Все это мои мечты, разумеется; но… повторяю, невольно мечтается иногда в этом смысле, а потому и продолжаю мечту. Заметьте, что я ценю все на деньги; но разве это верный расчет? Деньгами ни за что не купишь всего; так может только какой-нибудь необразованный купец рассуждать в комедии г-на Островского. Деньгами вы, например, настроите школ, но учителей сейчас не наделаете. Учитель – это штука тонкая; народный, национальный учитель вырабатывается веками, держится преданиями, бесчисленным опытом. Но, положим, наделаете деньгами не только учителей, но даже, наконец, и ученых; и что же? – все-таки людей не наделаете. Что в том, что он ученый, коли дела не смыслит? Педагогии он, например, выучится и будет с кафедры отлично преподавать педагогию, а сам все-таки педагогом не сделается. Люди, люди – это самое главное. Люди дороже даже денег. Людей ни на каком рынке не купишь и никакими деньгами, потому что они не продаются и не покупаются, а опять-таки только веками выделываются; ну а на века надо время, годков этак двадцать пять или тридцать, даже и у нас, где века давно уже ничего не стоят. Человек идеи и науки самостоятельной, человек самостоятельно деловой образуется лишь долгою самостоятельною жизнию нации, вековым многострадальным трудом ее – одним словом, образуется всею историческою жизнью страны. Ну а историческая жизнь наша в последние два столетия была не совсем-таки самостоятельною. Ускорять же искусственно необходимые и постоянные исторические моменты жизни народной никак невозможно. Мы видели пример на себе, и он до сих пор продолжается: еще два века тому назад хотели поспешить и все подогнать, а вместо того и застряли; ибо, несмотря на все торжественные возгласы наших западников, мы несомненно застряли. Наши западники – это такой народ, что сегодня трубят во все трубы с чрезвычайным злорадством и торжеством о том, что у нас нет ни науки, ни здравого смысла, ни терпения, ни уменья; что нам дано только ползти за Европой, ей подражать во всем рабски и, в видах европейской опеки, преступно даже и думать о собственной нашей самостоятельности; а завтра, заикнитесь лишь только о вашем сомнении в безусловно целительной силе бывшего у нас два века назад переворота, – и тотчас же закричат они дружным хором, что все ваши мечты о народной самостоятельности – один только квас, квас и квас, и что мы два века назад из толпы варваров стали европейцами, просвещеннейшими и счастливейшими, и по гроб нашей жизни должны вспоминать о сем с благодарностию.

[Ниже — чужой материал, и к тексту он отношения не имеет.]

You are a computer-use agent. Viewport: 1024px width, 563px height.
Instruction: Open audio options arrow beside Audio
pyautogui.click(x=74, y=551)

Но оставим западников и положим, что деньгами все можно сделать, даже время купить, даже самобытность жизни воспроизвести как-нибудь на парах; спрашивается: откуда такие деньги достать? Чуть не половину теперешнего бюджета нашего оплачивает водка, то есть по-теперешнему народное пьянство и народный разврат, – стало быть, вся народная будущность. Мы, так сказать, будущностью нашею платим за наш величавый бюджет великой европейской державы. Мы подсекаем дерево в самом корне, чтобы достать поскорее плод. И кто же хотел этого? это случилось невольно, само собой, строгим историческим ходом событий. Освобожденный великим монаршим словом народ наш, неопытный в новой жизни и самобытно еще не живший, начинает первые шаги свои на новом пути: перелом огромный и необыкновенный, почти внезапный, почти невиданный в истории по своей цельности и по своему характеру. Эти первые и уже собственные шаги освобожденного богатыря на новом пути требовали большой опасности, чрезвычайной осторожности; а между тем что встретил наш народ при этих первых шагах? Шаткость высших слоев общества, веками укоренившуюся отчужденность от него нашей интеллигенции (вот это-то самое главное) и в довершение – дешевку и жида. Народ закутил и запил – сначала с радости, а потом по привычке. Показали ль ему хоть что-нибудь лучше дешевки? Развлекли ли, научили ль чему-нибудь? Теперь в иных местностях, во многих даже местностях, кабаки стоят уже не для сотен жителей, а всего для десятков; мало того – для малых десятков. Есть местности, где на полсотни жителей и кабак, менее даже чем на полсотни. "Гражданин" уже сообщал раз, в особой статье, подробный бюджет теперешнего нашего кабака: возможности нет предположить, чтобы кабаки могли существовать лишь одним вином. Чем же, стало быть, они окупаются? Народным развратом, воровством, укрывательством, ростовщичеством, разбоем, разрушением семейства и стыдом народным – вот чем они окупаются!